Some critics pointed out that the film struggled in its character development. Kristen Lopez, writing for TheWrap, felt that almost all the characters were underdeveloped due to the attention given to the production values, but praised the performances, singling out Reilly, Dornan and Yeoh.

In a negative review, critic Caryn James found the film "uninvolving" and said: "The new film is much pokier in its pacing, with duller characters". She commended Branagh, Fey and Cottin's performances, while stating that so many actors in the cast were "sleepwalking". In an equally negative review, David Fear of Rolling Stone called the film "anemic and sluggish" and said audiences would be "bored to death."

United Kingdom and other territories

About the performances, Mark Kermode said: " [...] everyone is given a 110 percent but not in a completely scenery chewing fashion, in a way that mixes old-fashioned and newfangled". The Guardians chief film critic Peter Bradshaw also thought the film wasted its cast, awarding it two out of five stars.

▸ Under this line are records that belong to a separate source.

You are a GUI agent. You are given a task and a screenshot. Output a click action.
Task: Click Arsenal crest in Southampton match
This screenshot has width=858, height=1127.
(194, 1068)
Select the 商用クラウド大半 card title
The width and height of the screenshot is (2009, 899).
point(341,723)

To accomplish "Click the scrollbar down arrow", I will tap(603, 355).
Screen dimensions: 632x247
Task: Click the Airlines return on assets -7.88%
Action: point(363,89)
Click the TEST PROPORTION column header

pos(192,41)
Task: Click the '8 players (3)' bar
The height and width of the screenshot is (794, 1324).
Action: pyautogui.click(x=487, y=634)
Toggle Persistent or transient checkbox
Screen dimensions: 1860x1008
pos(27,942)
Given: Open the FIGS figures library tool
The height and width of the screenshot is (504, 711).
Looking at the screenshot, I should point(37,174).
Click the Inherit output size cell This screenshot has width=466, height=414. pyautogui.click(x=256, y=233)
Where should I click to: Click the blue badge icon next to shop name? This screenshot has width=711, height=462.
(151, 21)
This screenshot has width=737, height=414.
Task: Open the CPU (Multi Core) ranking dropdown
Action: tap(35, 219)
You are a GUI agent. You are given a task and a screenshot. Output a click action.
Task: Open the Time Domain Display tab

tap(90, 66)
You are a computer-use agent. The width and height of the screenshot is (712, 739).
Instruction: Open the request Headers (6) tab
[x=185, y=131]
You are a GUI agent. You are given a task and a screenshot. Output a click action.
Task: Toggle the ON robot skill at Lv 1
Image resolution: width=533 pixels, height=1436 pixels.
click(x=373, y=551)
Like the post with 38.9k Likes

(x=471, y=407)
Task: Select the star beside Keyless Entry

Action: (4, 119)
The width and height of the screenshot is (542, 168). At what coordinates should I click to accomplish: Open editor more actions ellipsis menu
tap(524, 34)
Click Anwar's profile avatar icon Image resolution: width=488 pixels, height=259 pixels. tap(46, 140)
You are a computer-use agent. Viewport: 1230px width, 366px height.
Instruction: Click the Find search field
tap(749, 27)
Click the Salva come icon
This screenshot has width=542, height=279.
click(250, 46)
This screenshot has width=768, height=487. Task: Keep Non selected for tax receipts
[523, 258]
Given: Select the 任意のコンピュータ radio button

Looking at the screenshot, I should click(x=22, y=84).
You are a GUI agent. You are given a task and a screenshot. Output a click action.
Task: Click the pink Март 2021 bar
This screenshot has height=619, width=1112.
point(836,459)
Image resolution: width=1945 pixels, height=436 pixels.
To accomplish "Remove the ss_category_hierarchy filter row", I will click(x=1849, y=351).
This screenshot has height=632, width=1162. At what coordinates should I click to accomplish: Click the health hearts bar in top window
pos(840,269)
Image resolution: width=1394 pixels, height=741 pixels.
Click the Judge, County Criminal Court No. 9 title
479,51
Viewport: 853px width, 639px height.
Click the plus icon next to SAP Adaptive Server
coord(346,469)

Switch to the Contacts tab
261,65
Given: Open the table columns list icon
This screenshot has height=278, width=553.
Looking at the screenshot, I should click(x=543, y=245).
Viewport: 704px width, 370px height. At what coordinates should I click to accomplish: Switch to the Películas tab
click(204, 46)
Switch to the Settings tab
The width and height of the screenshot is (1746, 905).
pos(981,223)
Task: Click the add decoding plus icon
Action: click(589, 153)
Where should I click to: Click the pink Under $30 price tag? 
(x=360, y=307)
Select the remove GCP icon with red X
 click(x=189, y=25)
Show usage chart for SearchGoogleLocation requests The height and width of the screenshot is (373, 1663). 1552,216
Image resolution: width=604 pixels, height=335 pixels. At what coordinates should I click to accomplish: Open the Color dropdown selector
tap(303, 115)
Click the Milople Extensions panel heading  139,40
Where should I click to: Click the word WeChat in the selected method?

Saibal Chatterjee wrote for NDTV: "A Haunting In Venice, a couple of jump scares notwithstanding, may not chill you to the bones but as a story focused on the emotional and psychological fallout of a devastating war, it works brilliantly".
=== Accolades ===

| Award | Date of ceremony | Category | Recipient(s) | Result | Ref. |
| British Film Designers Guild Awards | 25 February 2024 | Best Production Design – Major Motion Picture – Period | John Paul Kelly, Peter Russell and Celia Bobak | Won |  |
| Hollywood Music in Media Awards | November 15, 2023 | Original Score — Horror/Thriller Film | Hildur Guðnadóttir | Won |  |
| International Film Music Critics Association Awards | 22 February 2024 | Best Original Score For a Horror/Thriller Film | Nominated |  |
| Las Vegas Film Critics Society | 13 December 2023 | Youth in Film (Male) | Jude Hill | Won |  |
| San Diego Film Critics Society | 19 December 2023 | Best Performance by an Ensemble | The cast of A Haunting in Venice | Runner-up |  |
| Best Youth Performance (for a performer under the age of 18) | Jude Hill | Nominated |
| Irish Film and Television Awards | April 20, 2024 | Best Production Design | John Paul Kelly | Won |  |

==Future==
In October 2024, executive producer James Prichard hinted at possible future installments, stating that much like A Haunting in Venice, future films could potentially break from the norm and add other elements besides the supernatural. "If Ken [Branagh] wants to do more, and Michael [Green] wants to write more, we'll certainly do another. There's a lot of material still to go, so we're not going to run out of inspiration."

That same month, 20th Century Studios boss Steve Asbell confirmed that other Agatha Christie stories will be adapted including And Then There Were None, The Witness for the Prosecution, and a Miss Marple film. In September 2026, Branagh expressed interest in adapting Hercule Poirot's Christmas.